**O QUE SE PEDE:**
a - No excerto sobre José Manuel Pureza e Alexis Tsipras, o que é que, segundo Pureza, seria um equívoco?
b - Que nomes próprios de pessoas ou de lugares aparecem no excerto sobre José Manuel Pureza e Alexis Tsipras? Indique cada um uma só vez.
c - Prossiga o excerto sobre José Manuel Pureza e Alexis Tsipras a partir do ponto em que termina.

**EXCERTO DO DOCUMENTO:**

----

31/01/14

José Manuel Pureza vs. Alexis Tsipras: um breve exercício comparativo

José Manuel Pureza escreve: "Equívoco seria fingir unidade entre quem acha que este é o tempo de desobedecer a uma Europa que só serve para nos punir e quem acha que mais esvaziamento das autonomias dos Estados é a solução", sugerindo que a "desobediência" aos governantes da Europa e às suas políticas tem como alternativa o reforço das soberanias nacionais e o reforços dos Estados-naçãõ.

----

**DADOS DISPONÍVEIS:**

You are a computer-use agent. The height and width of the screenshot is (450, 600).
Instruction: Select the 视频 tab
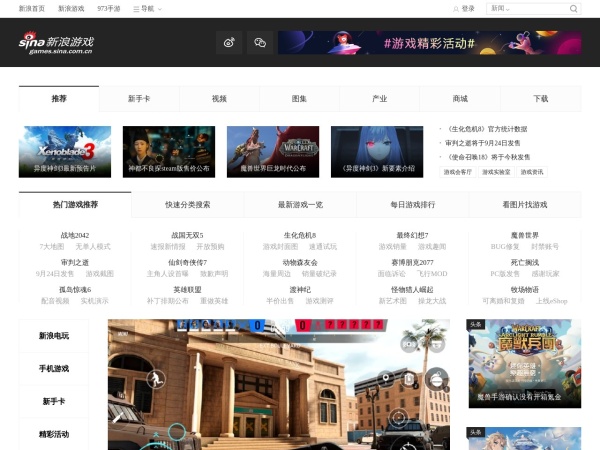click(x=219, y=99)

----

**RESPOSTAS POR TAREFA:**
a - Fingir unidade entre quem acha que este é o tempo de desobedecer a uma Europa que só serve para nos punir e quem acha que mais esvaziamento das autonomias dos Estados é a solução.

b - José Manuel Pureza, Alexis Tsipras, Europa

c -
Ora, é curioso ver que enquanto uma vozes prestigiada — e que, não há muito tempo ainda, já ouvimos mais inspirada — do BE parecem fazer do anti-europeísmo e da aposta numa desagregação da UE cada vez mais próxima da que o PCP e o KKE preconizam, a formação grega Syriza, que é correntemente apresentada como uma espécie de versão helénica do BE, extrai da necessidade de combater a austeridade e o autoritarismo reinantes, conclusões bastante mais convincentes, que, independentemente das críticas que, sob outros aspectos, devamos fazer da insuficiência da "hipótese democrática" do grupo,  são ao mesmo tempo mais audaciosas e mais realistas, e que, recentemente ainda, Tsipras formulava como se segue:


Queremos a reorientação democrática e progressista da União Europeia. O fim do neoliberalismo, da austeridade e das chamadas sociedades europeias dos dois terços, onde 1/3 da sociedade se comporta como se não houvesse crise económica e 2/3 sofrem todos os dias, mais e mais. A Esquerda Europeia tem a visão política e a coragem de construir um consenso social mais amplo em torno do objetivo programático de reconstruir a Europa numa base democrática, social e ecológica.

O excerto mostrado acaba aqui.